It’s been 304 days since I thought that way.
At first, I thought it was the trauma of October 7 that led to the shift. Ten months later I’m not so sure. But the loss of a justice-seeking friend with whom I shared countless hours discussing the necessary integration of sacred ritual and universal justice triggered my heart-mind to reflect on this.
What happened? Is the change an internal one? (Have I changed?) Is it an external one? (Did the world change?) My gut says it’s a lot of the former and very little of the latter.

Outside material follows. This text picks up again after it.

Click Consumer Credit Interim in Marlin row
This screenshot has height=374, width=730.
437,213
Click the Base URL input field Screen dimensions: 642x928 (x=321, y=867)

The world has contained abundant antisemitism, but its relatively low rate in the United States for the last two decades made it possible for me to think less tribally, to think: We’ve made it, now it is time to leverage Jewish privilege on behalf of other oppressed communities. The Jewish obligation to pursue justice is not less important in light of exploding antisemitism (I see anti- Zionism as antisemitism, garbed in a thin veneer of inadequate nuance). But I’ve come to understand that my extra-tribal focus left my family unprotected in an environment that resembles earlier, harsher times far more than I would have imagined. It is tragic that the rampant antisemitism around the world has kept Jews like me from devoting more time to societal injustice. But who will fight for Jewish dignity if I don’t?
A prayer, offered from the wounded heart of one justice-loving Jew: May the world one day soon hold itself accountable for the scourge of antisemitism, so that we Jews will have to worry less about our own safety and dignity and find ourselves free to worry more actively about the safety and dignity of others.